Isolation and characterization of an aluminum tolerance gene in Rice

Abstract

Aluminum (Al) toxicity is the major limiting factor of crop production in acid soil. Aluminum tolerance in rice is considered as a quantitative trait controlled by many genes. The objectives of this research were to isolate, clone, characterize the aluminum tolerance gene, and to develope codominant marker for rice B11 gene. Plant materials used in this research were four rice genotypes namely Grogol, Hawara Bunar, IR64, and Krowal, and the F2 segregating rice population derived from a cross between Al-sensitive rice genotype IR64 and Altolerant rice genotype Hawara Bunar. A rice Al tolerance gene was isolated based on a combination between rye-rice syntenic relationship and RT-PCR (Reverse Transcription-Polymerase Chain Reaction) approaches. The cDNA of rice Al tolerance gene was synthesized from mRNA isolated from Hawara Bunar after being stressed under 15 ppm Al at pH 4.0 for 24 hours. The Al tolerance gene was characterized by sequencing, bioinformatically analyzing, and introducing it to tobacco plant. The inheritance pattern of rice Al tolerance gene was analyzed by developing the CAPS (Cleaved Amplified Polymorphism Sequence) codominant marker of rice Al tolerance gene through a series of PCR, sequencing, and restriction enzyme analysis of the PCR fragment from IR64 and Hawara Bunar, followed by testing the marker in F2 rice population.
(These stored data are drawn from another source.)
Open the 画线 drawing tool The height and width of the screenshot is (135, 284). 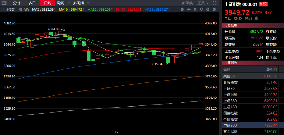[187, 3]
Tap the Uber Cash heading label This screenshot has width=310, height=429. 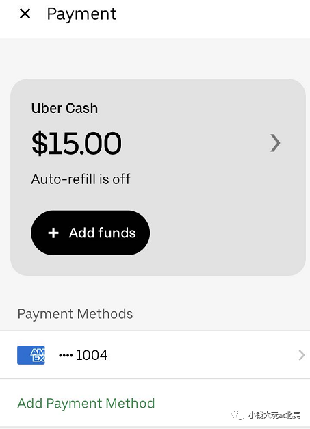tap(64, 108)
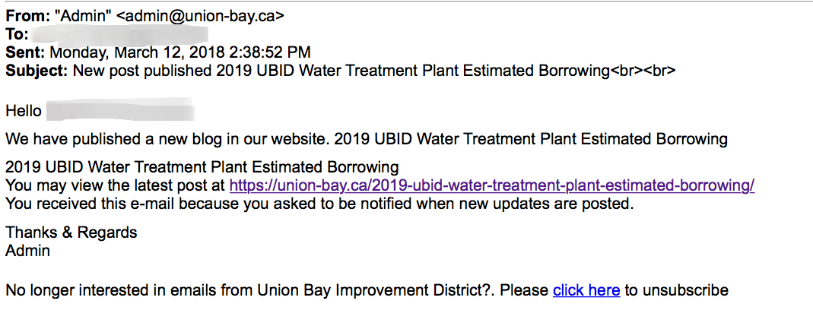Open the union-bay.ca blog post link
This screenshot has width=813, height=329.
[x=491, y=185]
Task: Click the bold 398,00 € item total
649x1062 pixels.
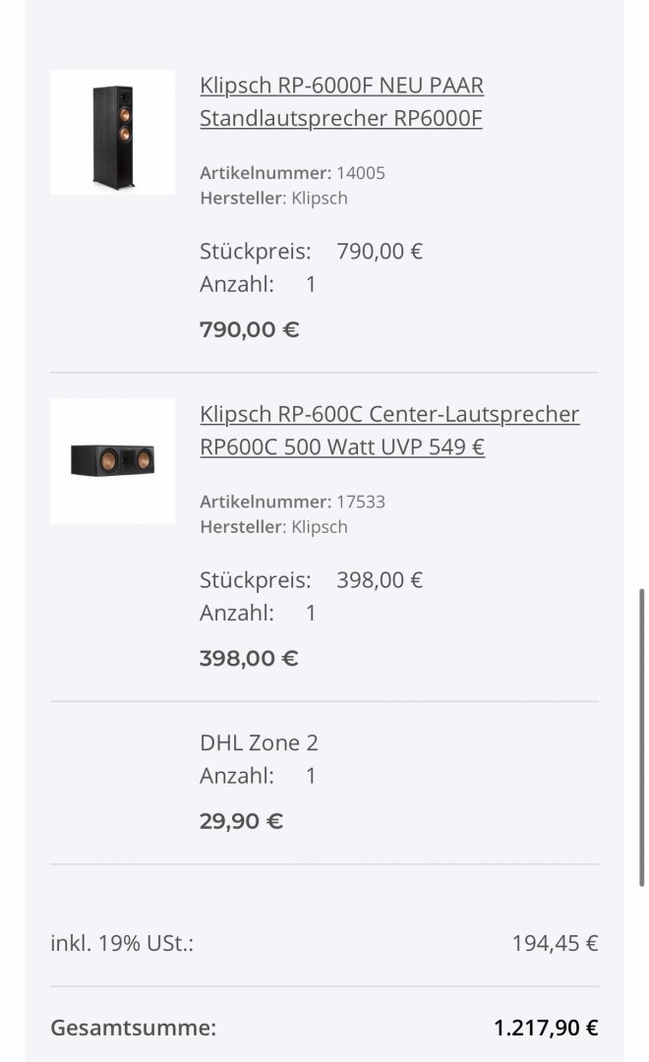Action: click(x=249, y=658)
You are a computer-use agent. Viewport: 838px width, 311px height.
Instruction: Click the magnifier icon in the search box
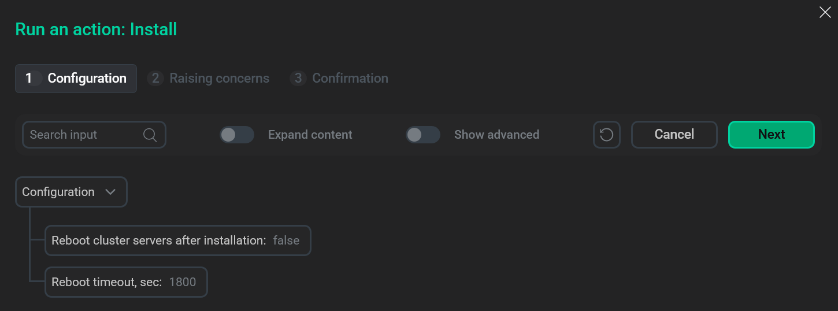[150, 135]
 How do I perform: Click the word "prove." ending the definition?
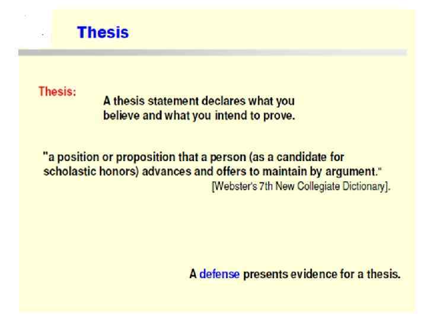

This research has succesfully cloned an Al tolerance gene from Indonesian local rice genotype Hawara Bunar, called B11 gene. The B11 gene expression was induced by Al with higher expression level in Hawara Bunar than that of IR64. Transgenic tobacco plants carrying the gene were more tolerant to Al stress than that of nontransgenic tobacco plants. The B11 protein was similar to bacterial ribosomal L32 proteins and was predicted as a transcription factor with bZIP domain and C2H2-zinc finger like motif. Comparison between the B11 gene sequences of the IR64 and Hawara Bunar showed 8 SNPs (Single Nucleotide Polymorphisms). One of the SNPs located at nucleotide 668 causing AluI restriction site based polymorphism between IR64 and Hawara Bunar, which was then used as a basis of B11-CAPS codominant marker development. The marker segregation followed a single gene inheritance pattern. The marker might be used for MAS (Masrker Assisted Selection) in rice breeding programs to obtain Al-tolerant lines.